Histoire
septembre 17, 2026
Zuckerberg rejette une pause sur l’IA alors que ses rivaux réclament un frein collectif
Les partisans d’un ralentissement coordonné voient dans une IA progressant rapidement un risque commun qui exige une retenue collective ; Mark Zuckerberg de Meta soutient que la sécurité est mieux assurée laboratoire par laboratoire, sans un frein à l’échelle du secteur qui pourrait céder du terrain aux concurrents étrangers.
La dernière querelle autour de l’intelligence artificielle a commencé par une alarme au sein du secteur. Après la démission d’un chercheur d’Anthropic la semaine dernière, qui a averti que les entreprises d’IA « jouaient avec nos vies », le directeur général d’Anthropic, Dario Amodei, a appelé samedi à un ralentissement mondial du développement. Sam Altman d’OpenAI, Demis Hassabis de Google DeepMind et Elon Musk se sont ensuite joints à l’appel plus large en faveur d’une retenue coordonnée.1
Cette coalition émergente considère le rythme de développement des modèles de pointe comme un problème qu’aucun laboratoire ne peut résoudre seul : si une entreprise ralentit tandis qu’une autre accélère, l’entreprise soucieuse de sécurité risque d’être pénalisée pour sa prudence. Mais des critiques, dont l’investisseur technologique et conseiller de Trump David Sacks, se sont demandé si les avertissements d’Anthropic et d’autres laboratoires de premier plan ne servaient pas aussi à consolider leur position concurrentielle.1
Mardi, Zuckerberg a rendu explicite la rupture de Meta avec le camp de la pause collective. « Chaque laboratoire a la responsabilité et l’incitation d’avancer au rythme nécessaire pour entraîner ses modèles en toute sécurité », a-t-il déclaré, insistant sur le fait que Meta avait déjà agi selon ce principe.2 Son message n’était pas que les préoccupations de sécurité sont imaginaires, mais qu’un mandat à l’échelle du secteur est le mauvais outil.

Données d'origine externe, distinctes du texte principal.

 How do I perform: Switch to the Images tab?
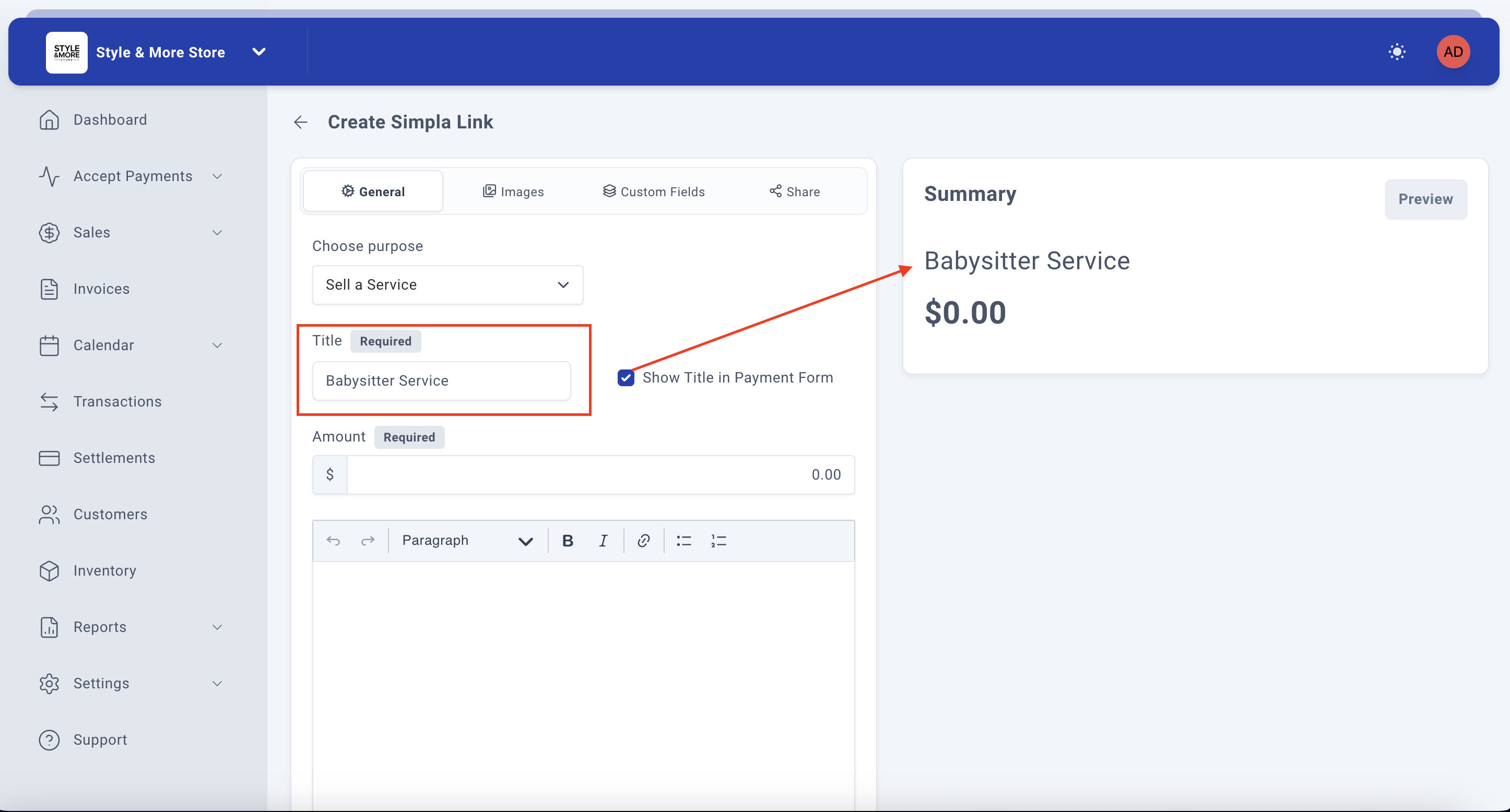513,192
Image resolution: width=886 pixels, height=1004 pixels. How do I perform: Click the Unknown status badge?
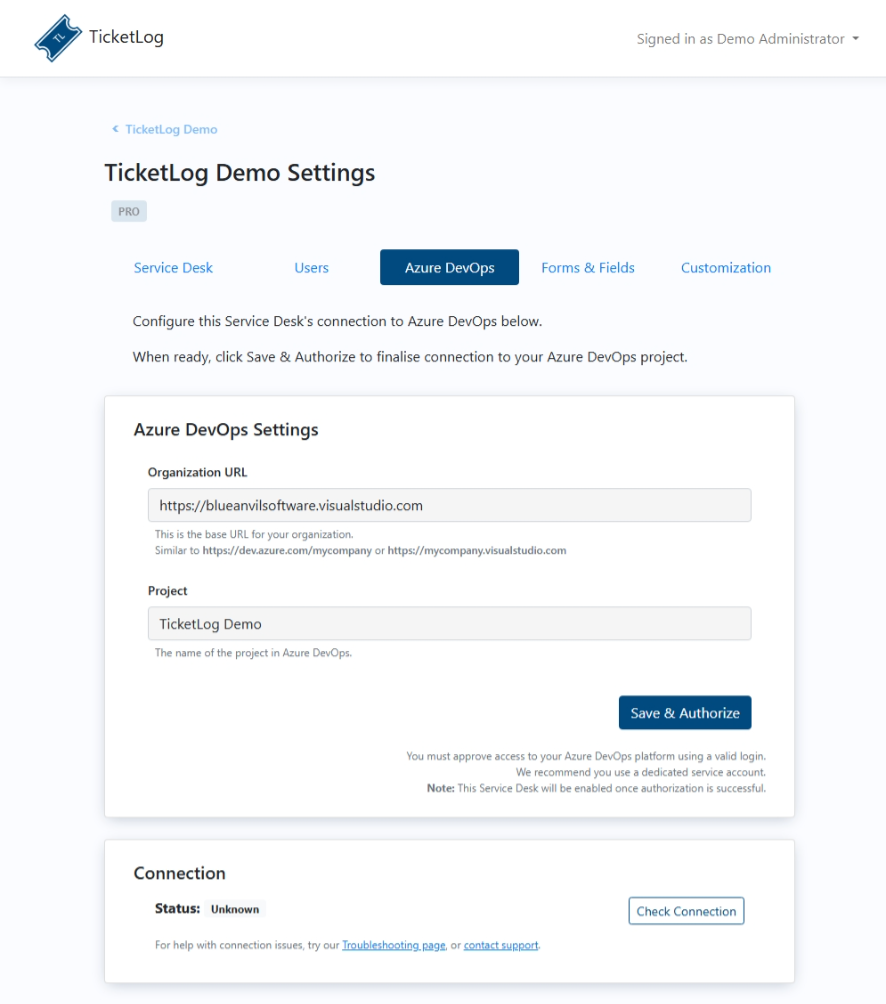(x=235, y=909)
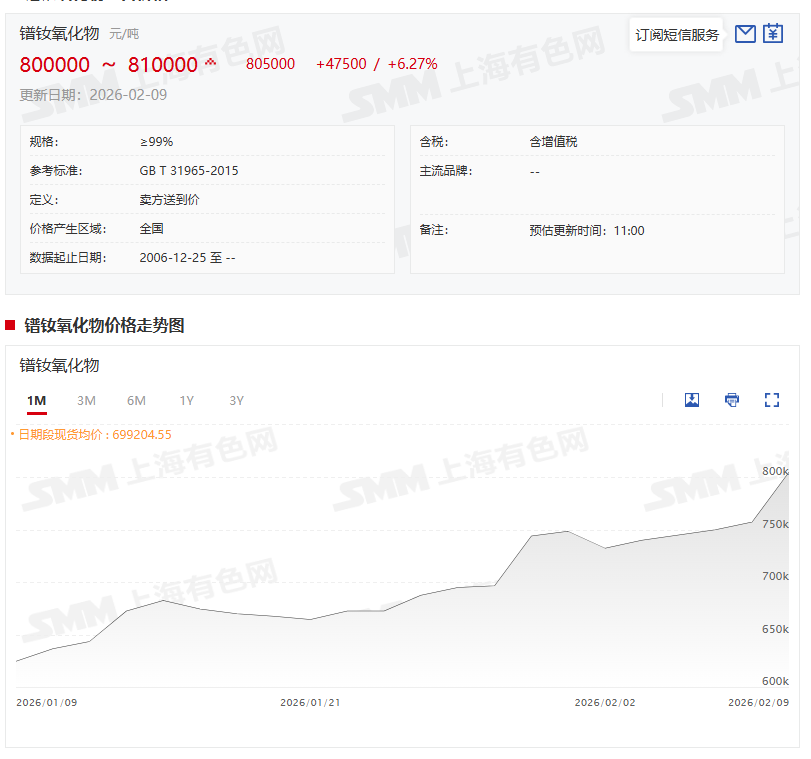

Meta cite sa propre conduite comme preuve. Zuckerberg a déclaré que l’entreprise avait retardé de plusieurs mois la sortie de Muse, son agent d’IA, afin de répondre à des enjeux de sûreté et de sécurité — et qu’elle l’avait fait sans exiger au préalable que ses concurrents interrompent leurs travaux. « Nous l’avons simplement fait dans le cadre de notre travail quotidien parce que c’était manifestement la bonne chose à faire pour les gens et pour nous. »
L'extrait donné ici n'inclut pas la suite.